I must have dozed off because I woke to Theo gently shaking my shoulder. He held a bowl of soup in his hand. A steaming cup of something sat on my bedside table. It was probably tea, but I’d drink anything hot at this point.
“You need to eat, baby. But first, take these.” He gave me a sweetsmile.
He set the soup down on the table and opened his palm to reveal some painkillers. After depositing them into my hand, he went out of the room and came back with a glass of water.
I moved my hand out from under the blanket to reach for them. I was afraid if I didn’t, he’d try to feed them to me, and even worse, I’d let him.
I popped the pills in my mouth, took the glass from him as well, and swallowed them with a few sips of water.
He put his palm to my forehead, letting it rest there while he peered into my eyes.
“Hopefully, they will help bring your fever down. When was the last time you ate anything?” He took my hand in both of his, giving it a gentle squeeze as he waited for my reply.
Instinct had me about to tell him not to worry about me, but the earnestness of his expression had me holding back the words.
Of all the ways he had taken care of me today, this moment felt the most intimate. I couldn’t stop the rush of emotion inside me that wanted to get used to having him care for me this way.
I couldn’t afford to let him slip through the permanent crack in my heart.
Frustration and helplessness warred for the top spot inside me.
I’d nearly lost it when I saw Indie leaning miserably against the tree in front of our building. Did she even realize how cold it was outside? The stupid hoodie with the wrong jersey number (I’d make sure to fix that right away) on it and a pair of thin pajama bottoms were no match against cold autumn winds in Toronto. It might not have snowed yet, but it was still cold enough to make her sicker.

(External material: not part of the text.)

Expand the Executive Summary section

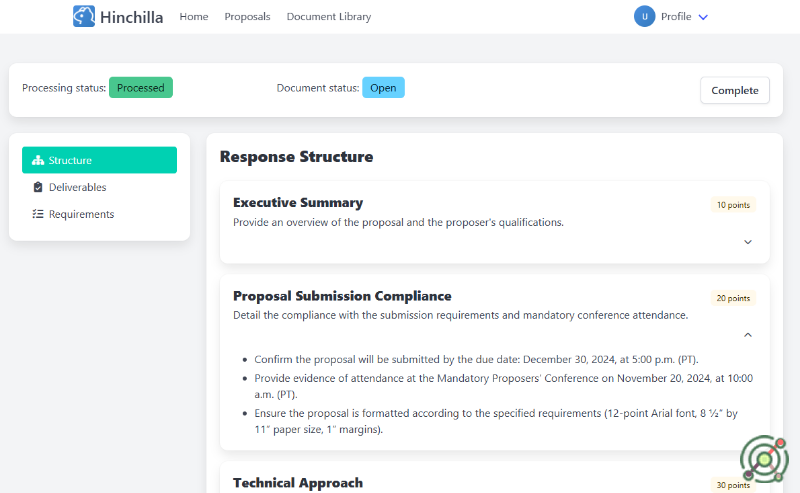pos(748,242)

I hadn’t been able to stop myself from picking her up and bringing her inside. Yeah, it might not have been my place to take over like that—I was sure she’d let me know when she was well enough to yell at me again—but no part of me could stand there and let her freeze even a minute longer.
Frustrated at myself for not pressing her when she’d said she’d come down with a cold that was “no big deal,” I left her in her bed and made my way to her kitchen to look for a thermometer.
When she’d replied with short, generic texts while I was away for back-to-back series, I’d thought she was trying to give me thebrush-off. She’d turned me down twice when I’d asked to see her last night and then this morning. I’d come home ready to battle my way through whatever excuses she was going to give me about keeping our connection to a “one-night thing.”
Now, I knew she hadn’t been lying about the cold. She’d been downplaying how unwell she felt. My chest hurt at the idea that it hadn’t even occurred to her to ask for my help.
Indie wasn’t alone. She had me. I was going to keep on being there for her until she understood that this was where I wanted to be.
I dug around in the kitchen for any medicine that could bring down her fever. When I found nothing in her cupboards, I nudged a couple of things aside in her purse and hit the jackpot.
Not only did I find a bottle of medicine, but a ratty old piece of paper also fell out of her wallet. Not able to overcome the impulse to read it, I scanned what looked to be a bucket-list type thing. I quickly added an item of my own at the bottom with a nearby pen before stuffing it back in her bag.
I could only hope when she found out, she would forgive me. I wanted to be the one she chose to have all those new experiences with.
When I returned to her room with some soup and medicine, Indie was in the same position as when I’d left her bedroom. She’d fallen asleep in the few minutes I’d been gone.
Gizmo, who was awake, looked at me expectantly from her dog bed. Lifting her head, she made a little huffing noise through her nose, causing one side of her lips to roll inward.
“Why didn’t you tell me that she was this sick? Just because you can’t talk, do you think that’s a valid reason for not giving me the inside scoop?” I asked.
Giz just cocked her head at me and laid back down again with an “I can’t believe how delusional these hoomans are” kind of sigh.
“You’re right. It’s not your job. I just wish I’d been here to take care of her sooner.” I gave Giz a small stroke on her head with two of my fingers. She was such a tiny dog that I couldn’t even use my whole hand to pet her. “You’re a very good girl keeping Mommy company.”
I shook two pills into my hand and gently pressed her shoulder to wake her up. It took a couple of soft movements of my hand, and she was squinting up at me.
“You need to eat, baby. But first, take these.” I braced myself for her refusal, but she just nodded minutely, put them in her mouth after I gave them to her, and swallowed them with the glass of ice water I handed her next.
I couldn’t stop myself from touching her. Truthfully, I wanted to climb in that bed with her and hold her so I could feel the second her fever started to go down and make sure she got enough sleep, but I’d taken a lot of liberties today with carrying her inside and now delivering food and medicine.
I settled for just holding her hand, hopefully reassuring her that I wanted to stay.
I didn’t want her to put up any walls and throw me out for being too much. She still hadn’t said anything, so I didn’t know what she was thinking or how she was feeling.